After last week’s welcome rains and improvements to short-term dryness and drought in Texas, lingering precipitation from the departing storm system early in the week brought another 0.5-2 inches of rain to northern, eastern, and southeastern Texas, and southeastern Oklahoma, while the Texas Panhandle received 0.1-0.3 inches. Then late in the week, eastern Oklahoma recorded another 0.5-2 inches of rain.
Accordingly, in Texas, some D0 was removed in the north – central Panhandle, northern (along Red River), and southeastern (near Houston) portions. D0 was also removed in eastern Kenedy and Willacy counties as leftover soil moisture from the October deluges plus the lack of persistent lower humidity days away from the coast has kept these two South Texas counties from degrading.
In contrast, mostly dry weather covered the rest of Texas (southwest, south-central, and far south) and Oklahoma (Panhandle and northwest). Where little or no rain fell this week in Texas, D0 persisted and slightly expanded in extreme southwestern, far southern, east-central (going into northwestern Louisiana), and far northeastern Panhandle (continuing into north-central Oklahoma), while D1 expanded into Nueces County.

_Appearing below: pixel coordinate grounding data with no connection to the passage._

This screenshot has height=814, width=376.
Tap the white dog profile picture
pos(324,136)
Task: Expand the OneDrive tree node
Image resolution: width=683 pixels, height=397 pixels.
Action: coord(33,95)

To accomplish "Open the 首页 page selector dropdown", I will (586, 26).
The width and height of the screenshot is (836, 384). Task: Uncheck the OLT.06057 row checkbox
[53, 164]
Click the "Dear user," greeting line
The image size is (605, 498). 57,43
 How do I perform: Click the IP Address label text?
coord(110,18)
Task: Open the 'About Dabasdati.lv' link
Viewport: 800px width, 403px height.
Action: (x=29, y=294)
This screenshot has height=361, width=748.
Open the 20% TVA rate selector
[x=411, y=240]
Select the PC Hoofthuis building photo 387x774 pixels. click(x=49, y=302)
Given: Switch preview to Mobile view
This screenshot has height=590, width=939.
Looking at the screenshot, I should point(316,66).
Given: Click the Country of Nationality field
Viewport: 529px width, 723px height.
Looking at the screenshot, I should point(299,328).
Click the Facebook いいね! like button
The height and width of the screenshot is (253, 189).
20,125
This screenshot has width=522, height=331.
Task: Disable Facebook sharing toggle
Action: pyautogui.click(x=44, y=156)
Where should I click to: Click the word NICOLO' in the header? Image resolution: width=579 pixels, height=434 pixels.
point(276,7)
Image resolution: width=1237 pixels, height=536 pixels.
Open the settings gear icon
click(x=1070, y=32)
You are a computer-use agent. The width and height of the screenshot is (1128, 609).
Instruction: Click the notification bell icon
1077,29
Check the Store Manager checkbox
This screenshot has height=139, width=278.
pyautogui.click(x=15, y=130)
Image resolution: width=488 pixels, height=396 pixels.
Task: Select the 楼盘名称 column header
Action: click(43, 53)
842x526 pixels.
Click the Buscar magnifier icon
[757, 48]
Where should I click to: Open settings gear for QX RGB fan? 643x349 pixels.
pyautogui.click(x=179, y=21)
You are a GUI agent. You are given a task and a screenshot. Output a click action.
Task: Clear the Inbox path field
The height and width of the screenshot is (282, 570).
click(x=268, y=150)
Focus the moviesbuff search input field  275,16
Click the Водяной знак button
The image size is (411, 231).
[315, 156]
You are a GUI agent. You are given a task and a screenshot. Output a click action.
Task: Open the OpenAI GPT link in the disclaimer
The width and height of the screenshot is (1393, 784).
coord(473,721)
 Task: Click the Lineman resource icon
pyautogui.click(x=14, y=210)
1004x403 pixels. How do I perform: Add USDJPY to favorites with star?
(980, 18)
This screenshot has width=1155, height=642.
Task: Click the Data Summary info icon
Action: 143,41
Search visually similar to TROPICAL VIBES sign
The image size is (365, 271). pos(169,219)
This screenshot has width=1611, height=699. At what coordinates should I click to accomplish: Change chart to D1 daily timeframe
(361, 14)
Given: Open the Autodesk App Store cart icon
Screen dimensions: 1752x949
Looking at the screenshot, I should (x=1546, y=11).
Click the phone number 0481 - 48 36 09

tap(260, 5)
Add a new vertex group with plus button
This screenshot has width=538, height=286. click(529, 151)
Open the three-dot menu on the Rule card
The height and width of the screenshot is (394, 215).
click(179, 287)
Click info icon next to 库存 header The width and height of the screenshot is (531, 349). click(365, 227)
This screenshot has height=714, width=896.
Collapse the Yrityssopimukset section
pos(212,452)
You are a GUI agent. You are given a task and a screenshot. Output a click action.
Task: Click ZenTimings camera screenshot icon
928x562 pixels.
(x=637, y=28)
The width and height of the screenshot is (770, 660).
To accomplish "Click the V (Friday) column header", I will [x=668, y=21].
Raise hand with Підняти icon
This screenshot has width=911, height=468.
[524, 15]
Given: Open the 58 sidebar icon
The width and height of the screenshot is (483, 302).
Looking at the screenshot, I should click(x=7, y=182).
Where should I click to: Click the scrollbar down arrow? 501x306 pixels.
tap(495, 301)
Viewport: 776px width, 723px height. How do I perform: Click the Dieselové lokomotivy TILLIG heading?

Although surplus precipitation has fallen since the start of the Water Year (Oct. 1) in much of Texas and Oklahoma, recent short-term (60- and 90-days) dryness, unseasonable warmth, and strong winds have created numerous wild fires (including a 17,000 acre fire in Harper County, Okla., on Feb. 18 when Buffalo hit 91F). In addition, the unseasonable warmth caused the winter wheat crop in Cimarron County, Okla., to break dormancy early, thus producing some stress to the crop due to inadequate topsoil moisture. Therefore, a new D0 area was added in the Oklahoma Panhandle, southeastern Colorado, and southwestern Kansas.